▶ Problem statement
Work out how many lines of the records include the word "height". Reply with the number alone.
==== Source material ====
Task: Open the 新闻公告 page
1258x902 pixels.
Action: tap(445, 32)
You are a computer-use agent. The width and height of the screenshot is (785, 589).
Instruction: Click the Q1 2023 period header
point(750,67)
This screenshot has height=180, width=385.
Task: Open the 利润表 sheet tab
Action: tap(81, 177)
====
▶ Solution for this problem
2